Annual Review of Public Health
forthcoming
Abstract
Among healthcare researchers, there is increasing debate over how best to assess and ensure the
fairness of algorithms used for clinical decision support and population health—particularly
concerning potential racial bias. Here we first distill concerns over the fairness of healthcare
algorithms into four broad categories: (1) the explicit inclusion (or, conversely, the exclusion) of
race and ethnicity in algorithms, (2) unequal algorithm decision rates across groups, (3) unequal
error rates across groups, and (4) potential bias in the target variable used in prediction. With this
taxonomy, we critically examine seven prominent and controversial healthcare algorithms. We
show that popular approaches that aim to improve the fairness of healthcare algorithms can in
fact worsen outcomes for individuals across all racial and ethnic groups.

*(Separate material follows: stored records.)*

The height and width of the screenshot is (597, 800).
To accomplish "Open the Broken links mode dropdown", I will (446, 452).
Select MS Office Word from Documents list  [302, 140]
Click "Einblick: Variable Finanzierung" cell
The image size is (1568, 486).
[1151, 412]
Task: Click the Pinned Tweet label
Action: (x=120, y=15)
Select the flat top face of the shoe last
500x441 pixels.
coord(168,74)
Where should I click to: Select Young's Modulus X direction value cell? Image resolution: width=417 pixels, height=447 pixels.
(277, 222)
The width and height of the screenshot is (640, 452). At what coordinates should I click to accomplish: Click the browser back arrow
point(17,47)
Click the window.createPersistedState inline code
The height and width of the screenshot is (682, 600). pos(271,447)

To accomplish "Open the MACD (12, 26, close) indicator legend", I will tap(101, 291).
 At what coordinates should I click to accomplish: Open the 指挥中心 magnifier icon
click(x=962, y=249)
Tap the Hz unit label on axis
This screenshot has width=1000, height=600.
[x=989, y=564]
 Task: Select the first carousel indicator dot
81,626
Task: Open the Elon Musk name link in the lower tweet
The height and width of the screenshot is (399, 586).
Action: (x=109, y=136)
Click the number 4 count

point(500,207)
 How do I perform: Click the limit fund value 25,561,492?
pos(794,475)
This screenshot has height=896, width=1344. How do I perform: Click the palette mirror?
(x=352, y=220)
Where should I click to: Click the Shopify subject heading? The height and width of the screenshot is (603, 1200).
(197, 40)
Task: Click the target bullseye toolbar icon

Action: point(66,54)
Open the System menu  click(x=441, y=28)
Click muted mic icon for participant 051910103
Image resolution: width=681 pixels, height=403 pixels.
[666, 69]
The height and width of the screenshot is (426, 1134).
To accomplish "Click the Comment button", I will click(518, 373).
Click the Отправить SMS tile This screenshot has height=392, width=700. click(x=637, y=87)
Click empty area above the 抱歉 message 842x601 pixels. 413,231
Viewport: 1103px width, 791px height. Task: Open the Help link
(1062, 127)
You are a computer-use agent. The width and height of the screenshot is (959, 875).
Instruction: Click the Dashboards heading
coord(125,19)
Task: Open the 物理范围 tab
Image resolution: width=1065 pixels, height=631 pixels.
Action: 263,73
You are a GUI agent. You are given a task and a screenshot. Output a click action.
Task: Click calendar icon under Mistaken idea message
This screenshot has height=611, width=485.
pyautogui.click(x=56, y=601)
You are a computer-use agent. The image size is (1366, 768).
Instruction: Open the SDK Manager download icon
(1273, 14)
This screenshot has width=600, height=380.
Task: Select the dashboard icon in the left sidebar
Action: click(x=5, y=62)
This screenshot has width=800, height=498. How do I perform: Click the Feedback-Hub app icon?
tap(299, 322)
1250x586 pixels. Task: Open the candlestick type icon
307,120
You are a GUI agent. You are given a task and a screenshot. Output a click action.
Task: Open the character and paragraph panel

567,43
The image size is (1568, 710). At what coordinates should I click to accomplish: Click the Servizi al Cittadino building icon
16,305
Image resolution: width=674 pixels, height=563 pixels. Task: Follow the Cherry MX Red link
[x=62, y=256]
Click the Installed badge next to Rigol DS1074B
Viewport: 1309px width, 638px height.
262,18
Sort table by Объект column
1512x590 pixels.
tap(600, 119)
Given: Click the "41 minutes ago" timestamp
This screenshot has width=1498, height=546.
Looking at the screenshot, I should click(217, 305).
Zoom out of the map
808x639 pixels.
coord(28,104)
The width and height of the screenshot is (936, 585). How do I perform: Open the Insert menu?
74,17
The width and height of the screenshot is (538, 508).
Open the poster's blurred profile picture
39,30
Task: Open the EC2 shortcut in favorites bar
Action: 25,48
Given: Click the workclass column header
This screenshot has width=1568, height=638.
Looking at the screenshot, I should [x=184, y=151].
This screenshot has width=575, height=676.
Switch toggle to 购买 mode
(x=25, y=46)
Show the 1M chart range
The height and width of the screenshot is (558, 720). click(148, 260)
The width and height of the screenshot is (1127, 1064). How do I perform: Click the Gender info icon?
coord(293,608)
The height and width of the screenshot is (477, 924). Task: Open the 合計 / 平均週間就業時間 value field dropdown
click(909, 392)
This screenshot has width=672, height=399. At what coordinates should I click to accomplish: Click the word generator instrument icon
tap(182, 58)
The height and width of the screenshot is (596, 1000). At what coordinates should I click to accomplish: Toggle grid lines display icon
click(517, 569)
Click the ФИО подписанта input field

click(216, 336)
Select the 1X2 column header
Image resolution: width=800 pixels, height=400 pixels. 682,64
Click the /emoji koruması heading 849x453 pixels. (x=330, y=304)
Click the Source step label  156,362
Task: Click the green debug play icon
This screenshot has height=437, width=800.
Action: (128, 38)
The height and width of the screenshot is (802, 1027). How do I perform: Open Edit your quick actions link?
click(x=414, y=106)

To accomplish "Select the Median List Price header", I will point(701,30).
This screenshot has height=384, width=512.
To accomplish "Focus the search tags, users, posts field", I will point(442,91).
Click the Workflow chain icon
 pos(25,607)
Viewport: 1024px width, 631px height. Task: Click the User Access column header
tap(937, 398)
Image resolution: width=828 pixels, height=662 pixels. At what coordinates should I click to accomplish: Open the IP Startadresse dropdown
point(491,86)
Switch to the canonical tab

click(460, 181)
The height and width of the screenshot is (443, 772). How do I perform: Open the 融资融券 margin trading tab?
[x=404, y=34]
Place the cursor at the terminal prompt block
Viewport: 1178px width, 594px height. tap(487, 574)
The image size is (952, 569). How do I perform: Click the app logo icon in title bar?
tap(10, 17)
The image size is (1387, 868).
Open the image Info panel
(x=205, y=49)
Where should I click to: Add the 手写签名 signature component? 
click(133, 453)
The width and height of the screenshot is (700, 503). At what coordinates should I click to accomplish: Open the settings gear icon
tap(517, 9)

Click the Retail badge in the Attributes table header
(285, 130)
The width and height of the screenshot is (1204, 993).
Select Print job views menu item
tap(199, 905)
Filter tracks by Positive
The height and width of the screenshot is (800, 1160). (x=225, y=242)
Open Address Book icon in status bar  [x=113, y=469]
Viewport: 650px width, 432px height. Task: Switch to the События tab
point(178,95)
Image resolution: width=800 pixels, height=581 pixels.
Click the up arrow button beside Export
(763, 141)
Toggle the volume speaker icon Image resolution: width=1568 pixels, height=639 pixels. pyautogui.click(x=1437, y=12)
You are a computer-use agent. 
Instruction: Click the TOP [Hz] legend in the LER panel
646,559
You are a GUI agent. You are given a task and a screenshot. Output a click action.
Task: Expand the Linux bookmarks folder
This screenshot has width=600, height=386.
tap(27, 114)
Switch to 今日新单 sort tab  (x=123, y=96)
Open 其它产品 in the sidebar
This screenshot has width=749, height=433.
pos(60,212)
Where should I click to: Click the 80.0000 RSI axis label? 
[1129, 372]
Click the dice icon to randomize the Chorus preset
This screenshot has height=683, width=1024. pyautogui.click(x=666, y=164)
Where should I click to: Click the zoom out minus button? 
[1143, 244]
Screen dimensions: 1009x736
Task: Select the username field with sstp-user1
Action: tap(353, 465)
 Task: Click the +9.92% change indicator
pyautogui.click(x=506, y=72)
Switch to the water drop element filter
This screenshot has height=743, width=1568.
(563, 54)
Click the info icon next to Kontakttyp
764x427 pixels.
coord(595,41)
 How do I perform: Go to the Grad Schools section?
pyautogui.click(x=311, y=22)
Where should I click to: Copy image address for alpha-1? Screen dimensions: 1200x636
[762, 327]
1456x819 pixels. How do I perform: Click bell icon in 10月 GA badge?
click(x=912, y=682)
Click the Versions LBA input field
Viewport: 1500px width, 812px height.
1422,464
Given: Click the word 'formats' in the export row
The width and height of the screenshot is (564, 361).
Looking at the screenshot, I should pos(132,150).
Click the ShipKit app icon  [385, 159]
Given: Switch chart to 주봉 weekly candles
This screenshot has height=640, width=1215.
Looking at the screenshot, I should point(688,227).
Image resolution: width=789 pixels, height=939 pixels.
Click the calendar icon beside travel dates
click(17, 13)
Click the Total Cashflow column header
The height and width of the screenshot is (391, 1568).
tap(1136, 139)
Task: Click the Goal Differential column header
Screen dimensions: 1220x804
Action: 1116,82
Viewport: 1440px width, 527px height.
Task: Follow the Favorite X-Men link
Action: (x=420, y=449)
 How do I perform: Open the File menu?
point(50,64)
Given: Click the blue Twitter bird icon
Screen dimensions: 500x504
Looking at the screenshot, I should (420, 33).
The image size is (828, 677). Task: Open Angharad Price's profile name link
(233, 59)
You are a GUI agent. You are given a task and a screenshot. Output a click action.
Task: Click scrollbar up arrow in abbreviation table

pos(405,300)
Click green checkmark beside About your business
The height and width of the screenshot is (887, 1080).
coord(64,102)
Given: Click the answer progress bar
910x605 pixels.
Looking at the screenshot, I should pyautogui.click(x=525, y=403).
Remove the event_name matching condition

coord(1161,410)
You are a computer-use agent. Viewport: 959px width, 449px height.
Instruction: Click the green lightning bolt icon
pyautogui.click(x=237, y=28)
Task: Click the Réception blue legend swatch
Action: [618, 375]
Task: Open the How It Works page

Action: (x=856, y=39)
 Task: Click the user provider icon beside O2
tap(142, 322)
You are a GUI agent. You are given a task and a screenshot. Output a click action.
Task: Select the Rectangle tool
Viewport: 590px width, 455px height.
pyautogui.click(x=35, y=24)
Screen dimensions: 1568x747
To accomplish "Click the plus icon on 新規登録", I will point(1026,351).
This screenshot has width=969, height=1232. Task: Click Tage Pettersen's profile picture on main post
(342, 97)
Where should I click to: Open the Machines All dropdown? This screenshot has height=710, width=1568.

We conclude by
offering an alternative, consequentialist framework for algorithm design that mitigates these
harms by instead foregrounding outcomes and clarifying tradeoffs in the pursuit of equitable
decision making.
Citation
Coots, Madison, Kristin Linn, Sharad Goel, Amol Navathe, and Ravi Parikh. "Racial Bias in Clinical and Population Health Algorithms: A Critical Review of Current Debates." Annual Review of Public Health (forthcoming).